The epithelial-mesenchymal transition (EMT) is a central plasticity program in cancer. It enables carcinoma cells to acquire migratory, invasive, immunomodulatory, and therapy-resistant phenotypes. As a result, EMT is a key driver of metastatic progression and poor prognosis. This overview summarizes recent mechanistic innovations across EMT-inducing transcription factors (SNAIL, SLUG, TWIST, ZEB) and their interactions with major signaling cascades, including TGF-β/SMAD, Wnt/β-catenin, Notch, PI3K/AKT/mTOR, and Hippo (YAP/TAZ). Together, these cascades integrate cues from the TME to sustain partial/hybrid EMT states and maintain cancer stemness. We present a review of epigenetic and post-transcriptional regulation of EMT (DNA methylation, histone regulation, and non-coding RNAs) and their role in reversible states transitions and drug tolerance. The translational section highlights advance in biomarker development and limitations of the static, single-timepoint assays in capturing EMT dynamics.
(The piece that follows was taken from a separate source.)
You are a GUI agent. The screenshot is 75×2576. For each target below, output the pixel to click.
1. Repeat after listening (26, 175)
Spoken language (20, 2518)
We describe the possibilities of longitudinal, multimodal assessment, such as liquid biopsy, spatial profiling, and integrative multi-omics, for real-time monitoring of EMT states. Moreover, we explore the therapeutic opportunities involving epigenetic regulators, RNA-based interventions, EMT-immune crosstalk target, and selected natural products that modulate EMT circuits. Lastly, we propose a precision-oncology model that can consolidate the use of EMT-state stratification (epithelial-predominant, hybrid-mesenchymal, mesenchymal-predominant), adaptive monitoring, and rational combination therapies (with immunotherapy, ferroptosis inducers, and targeted agents) to overcome metastasis and resistance. Taken together, positioning EMT as a continuous, druggable spectrum, over binary switch, allows patient stratification using biomarkers and supports the development of next-generation interventions to reduce the risk of metastasis and enhance long-term clinical outcomes.